Dans l’article précédent, nous avions vu comment une poignée de seigneurs de la guerre contrôlaient le Nord de la Chine. Au centre, la situation n’est pas plus brillante. Au début des années 20, la région se trouve en effet partagée entre trois potentats locaux dont les armées s’allient ou se combattent au gré des saisons. Le Shanxi est sous la botte de Yan Xishan, le Shaanxi sous celle du général chrétien Feng Yuxiang, et le Shandong aux mains du redoutable Zhang Zongchang.  

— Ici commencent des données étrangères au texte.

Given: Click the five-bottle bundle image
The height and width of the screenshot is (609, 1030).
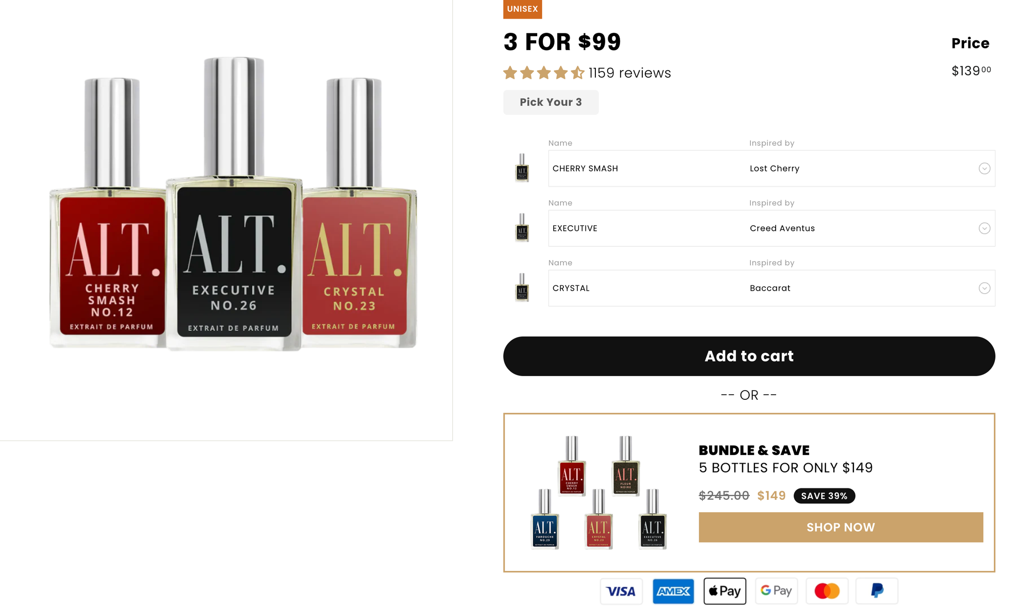Looking at the screenshot, I should [598, 492].
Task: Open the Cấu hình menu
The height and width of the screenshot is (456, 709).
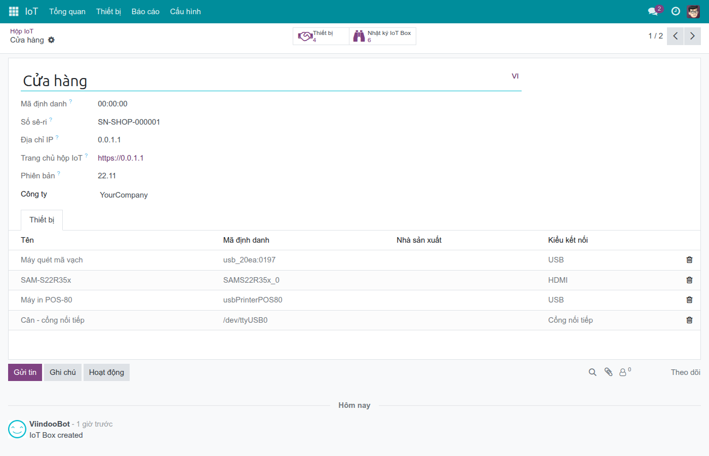Action: click(185, 12)
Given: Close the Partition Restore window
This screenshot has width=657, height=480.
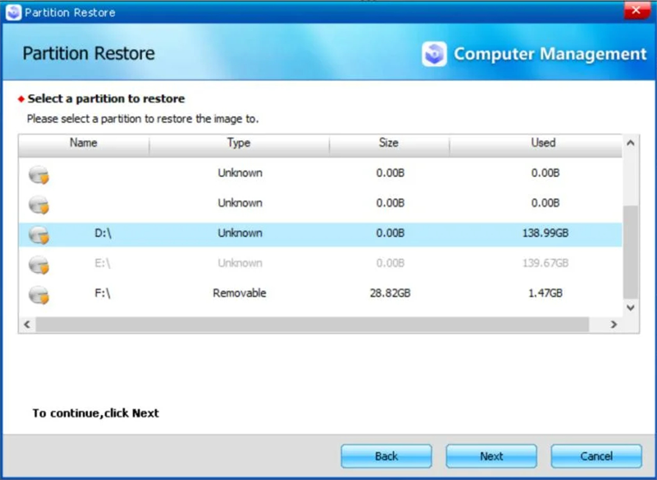Looking at the screenshot, I should click(x=636, y=10).
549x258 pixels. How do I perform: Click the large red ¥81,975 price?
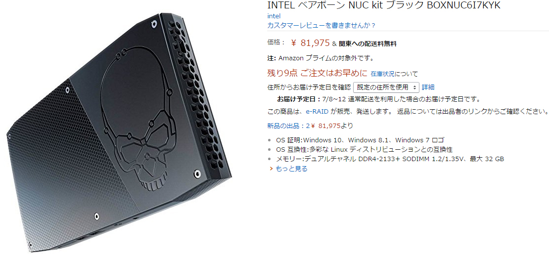310,43
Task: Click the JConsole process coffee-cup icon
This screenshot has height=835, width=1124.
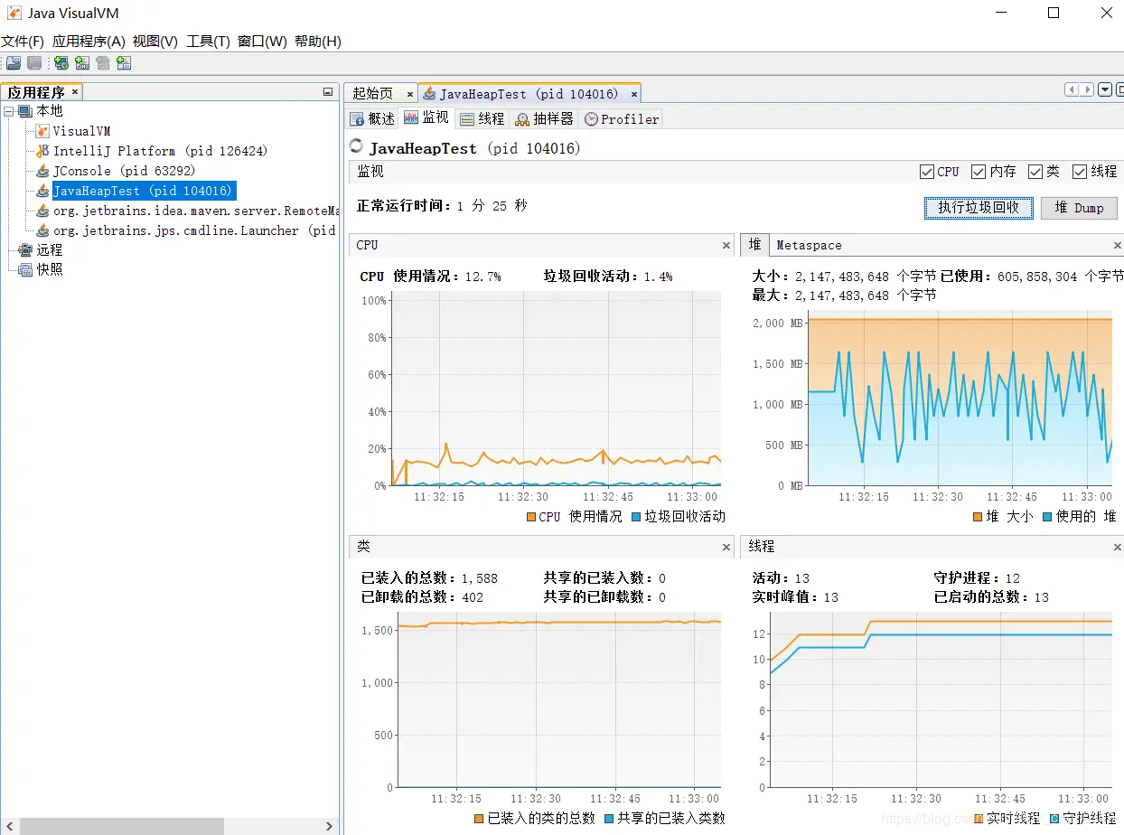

Le Shanxi sous la houlette de Yan Xishan

Yan Xishan (1883-1960)

Yan Xishan nait en 1883 près de Taiyuan. Eduqué dans un collège militaire, il est envoyé deux ans au Japon. Il fait sécession de l’armée impériale en 1911 et est nommé gouverneur du Shanxi par Sun Yat-Sen lui-même.

Yan Xishan est sans doute la figure la plus moderne parmi les seigneurs de la guerre, et ses actions sont largement diffusées par ses écrits et par ceux des correspondants étrangers.

Le Shanxi, orienté vers la Mongolie et ses plaines herbeuses où les gens vivent paisiblement de l’élevage, est un centre important de la culture bouddhiste-tibétaine en Chine ainsi d’ailleurs que le plus important producteur de charbon du pays.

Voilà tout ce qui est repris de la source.